Another batch of coffee beans is then able to be dissolved
with the previous water. Since this water is saturated with flavouring
compounds, no more can dissolve, but the caffeine in the new batch of beans is
able to be dissolved, and then removed via the activated carbon filter.
Supercritical Carbon Dioxide Method:
This method is the mostly recently developed and utilises
carbon dioxide to selectively dissolve the caffeine in the coffee beans.

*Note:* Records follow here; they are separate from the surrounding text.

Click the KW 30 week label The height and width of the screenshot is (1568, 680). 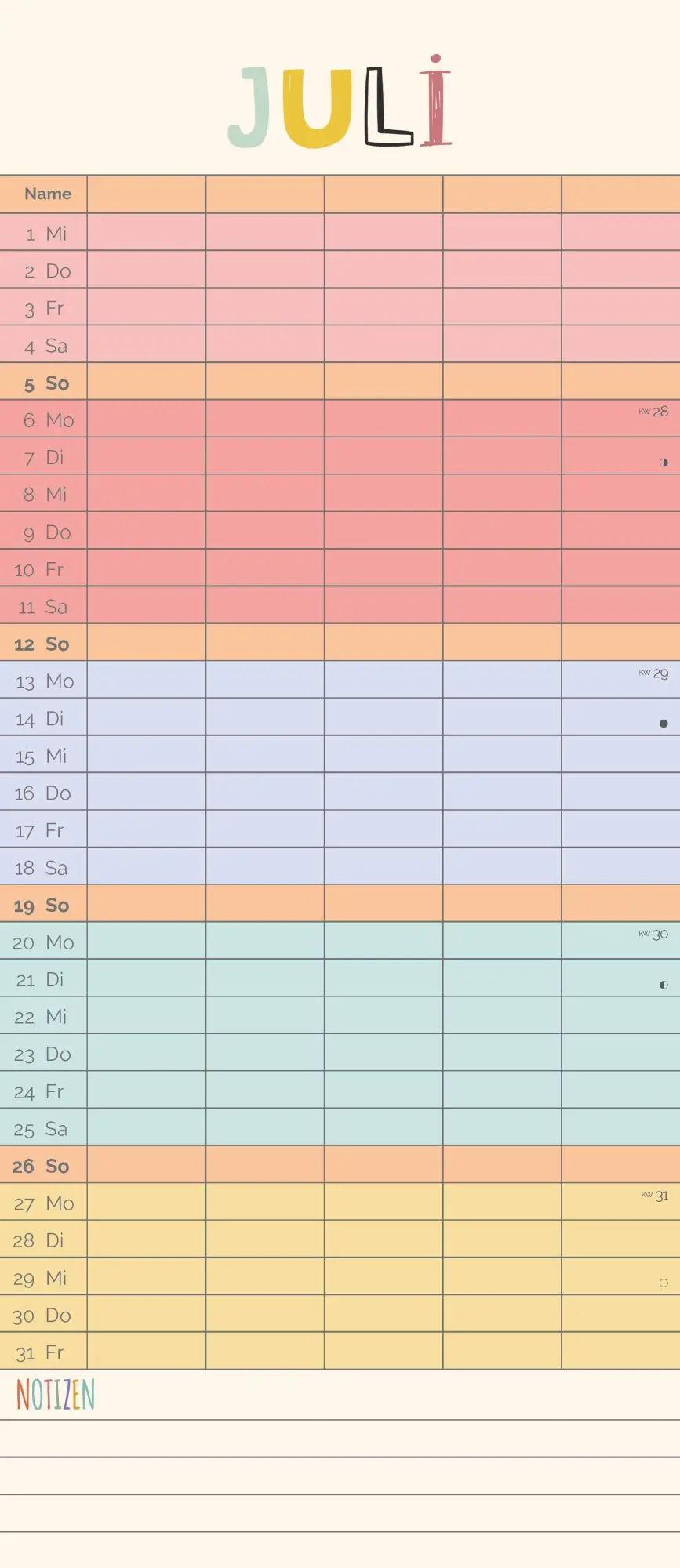coord(653,934)
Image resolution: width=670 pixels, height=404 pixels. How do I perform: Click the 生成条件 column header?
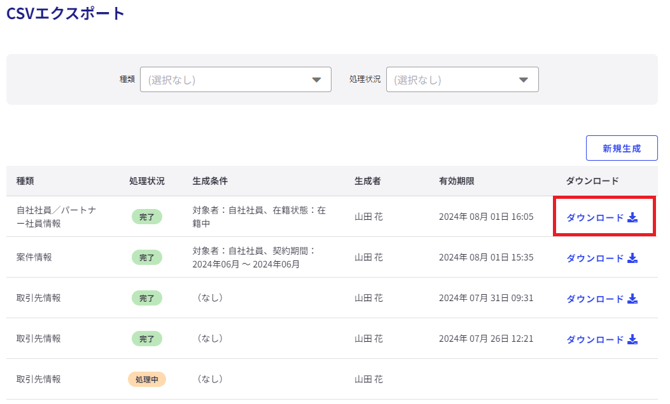pyautogui.click(x=210, y=181)
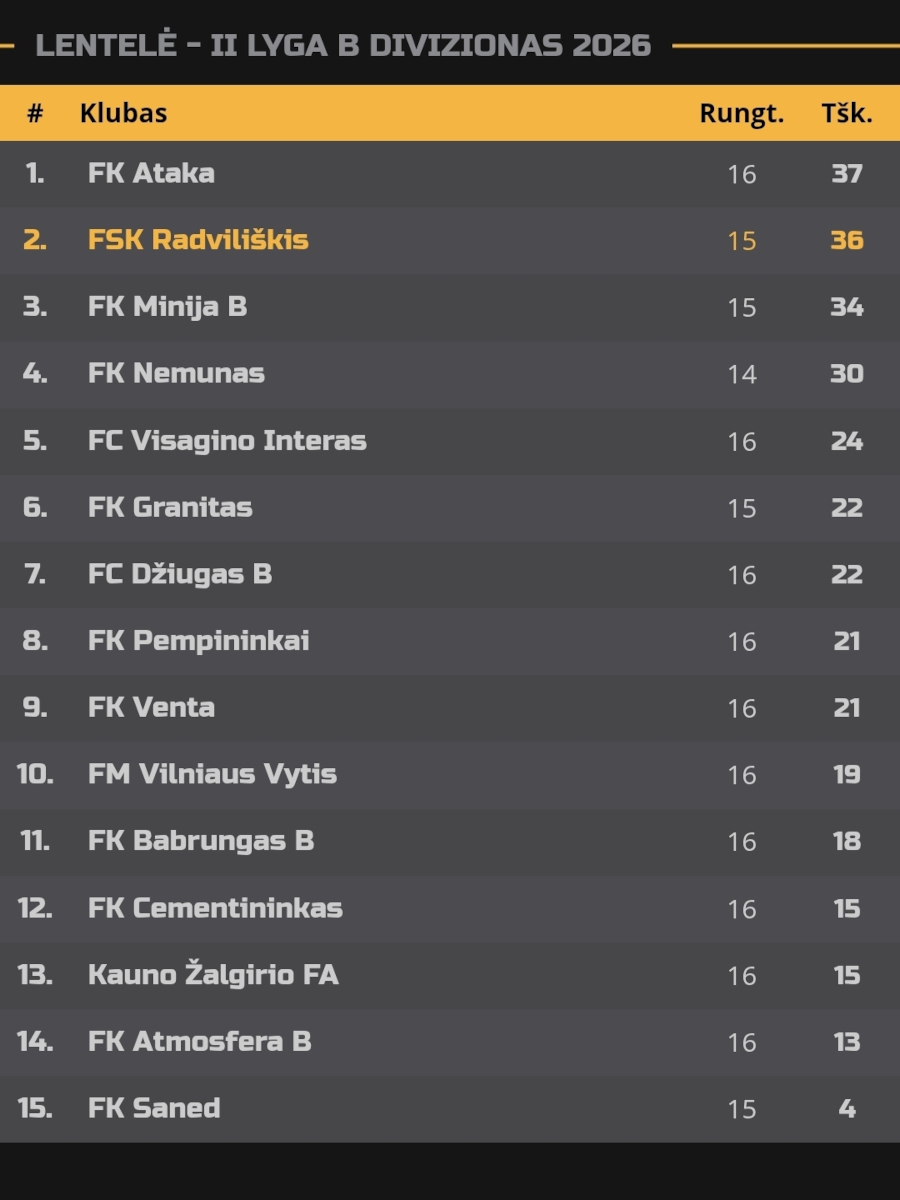Click FC Džiugas B club name
Viewport: 900px width, 1200px height.
click(180, 574)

Water soaked beans are placed into an extraction vessel,
which is pressurised and sealed, to create the conditions for Co2 to be in its
liquid phase and dissolve the caffeine. The CO2 is then transferred to the
absorption chamber where the pressure is released, and CO2 returns to its
gaseous state, and the caffeine is left behind. This allows the CO2 to be
recycled and decaffeinate another batch of coffee beans.
Many problems that arise from these methods is the use of
heat and loss in moisture content.
As we know that heat
can denature proteins and break bonds in compounds, so heat treating the coffee
beans, in addition to roasting and making the coffee, can compromises the
flavour compounds in the coffee.
Decaffeinating the coffee beans also reduces their moisture
content, and browns them, which means they roast faster, but also lack the
visual indicator of how roasted the bean is as compared to caffeinated beans
which are green before the roasting process.
These factors mean it is more likely your cup of decaf is
over-roasted and has that burnt flavour that we all hate, as well as less favourable
than your regular cup.
Referenced from https://coffeeconfidential.org/health/decaffeination/
and Chem 120 Section One Content: application of CO2 as a supercritical fluid.